Provided records:
--------------------

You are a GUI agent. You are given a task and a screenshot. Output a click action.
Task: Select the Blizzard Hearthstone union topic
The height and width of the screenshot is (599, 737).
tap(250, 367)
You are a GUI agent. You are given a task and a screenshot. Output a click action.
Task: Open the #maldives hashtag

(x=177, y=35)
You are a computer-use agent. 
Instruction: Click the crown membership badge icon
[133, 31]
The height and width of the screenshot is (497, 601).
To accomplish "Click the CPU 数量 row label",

--------------------

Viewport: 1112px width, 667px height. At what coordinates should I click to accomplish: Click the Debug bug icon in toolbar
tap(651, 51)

--------------------

What the task asks: Print, from the entries above, the line with "The height and width of the screenshot is (497, 601).", the line with "the CPU 数量 row" and all lines between them, exactly and with nothing else.

Result of this exercise:
The height and width of the screenshot is (497, 601).
To accomplish "Click the CPU 数量 row label",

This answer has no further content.